▸ WHAT IS NEEDED: Duplicate everything from the line containing "Given: Choose the 8,900 원 × 12개월 베이직 button" down to the line containing "This screenshot has width=644, height=337.", with both of those lines included.

**** WORKING DATA

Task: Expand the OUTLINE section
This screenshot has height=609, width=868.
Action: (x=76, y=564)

********
**** WORKING DATA

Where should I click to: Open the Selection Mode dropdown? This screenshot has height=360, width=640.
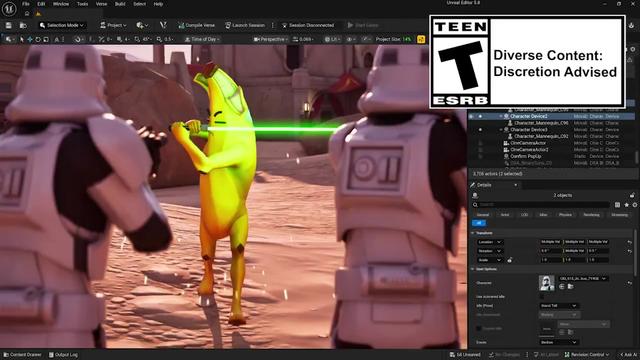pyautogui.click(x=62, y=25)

********
**** WORKING DATA

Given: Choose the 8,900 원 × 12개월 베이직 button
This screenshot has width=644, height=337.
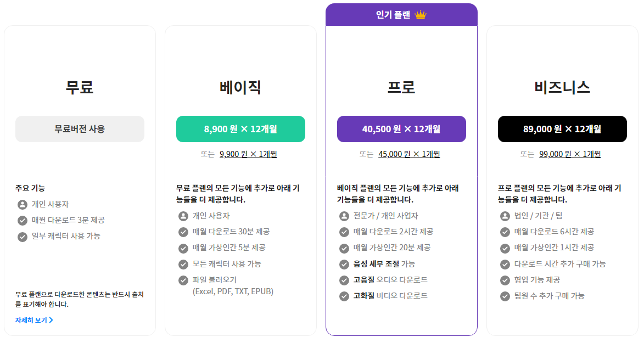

********

▸ RESULT FOR THIS EXERCISE:
Given: Choose the 8,900 원 × 12개월 베이직 button
This screenshot has width=644, height=337.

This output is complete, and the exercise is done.